Alex Wright, manager of Fidelity Special Values investment trust: Thanks for having me.
Kyle Caldwell: Alex, your view is that the UK market is well positioned to weather the US market storm that's been brought about by US President Donald Trump's tariff policies. Could you explain why?
Alex Wright: Yeah, so clearly it's been very big news over the last couple of months, the tariff announcements, re-announcements, changes, etce. But I think the UK market and the economy is actually reasonably well insulated just because of the make-up of the UK economy and the market. So, we're a very service-dominated economy. We're not a big exporter. We don't have a big trade surplus with the US unlike the European Union or China.
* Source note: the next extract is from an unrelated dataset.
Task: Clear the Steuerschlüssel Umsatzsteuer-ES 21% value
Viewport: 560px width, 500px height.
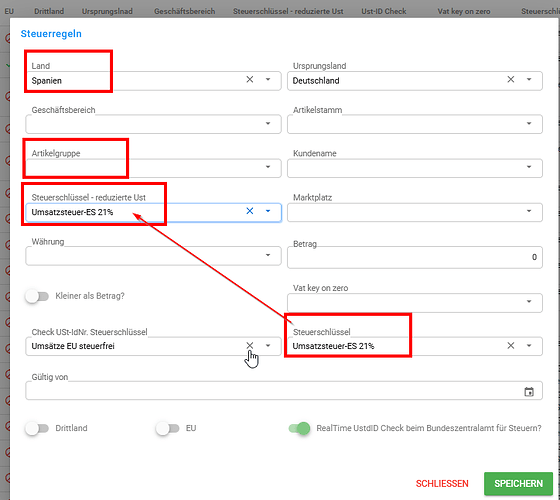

Also, if you look at the make-up of the UK market, it doesn't have exposure to the type of companies which are badly affected by tariffs. So, complex global supply chains like you see in advanced manufacturing, advanced technology, like an Apple or a large auto-maker or a larger aerospace company. Stuff's made all over the world, shipped all over world. So, there's multiple tariff barriers and effects of that, which definitely does quite badly affect a number of the biggest companies quoted in the US, some of the big ones that are quoted in Europe and clearly some of ones that are quoted in China and Japan, but not really the UK market.
So, it's not really about UK-US trade deal, it's much more about the mak-eup of the UK economy and the make-up of the UK market that makes us reasonably well-placed in this world where there's a lot of uncertainty about those tariff levels.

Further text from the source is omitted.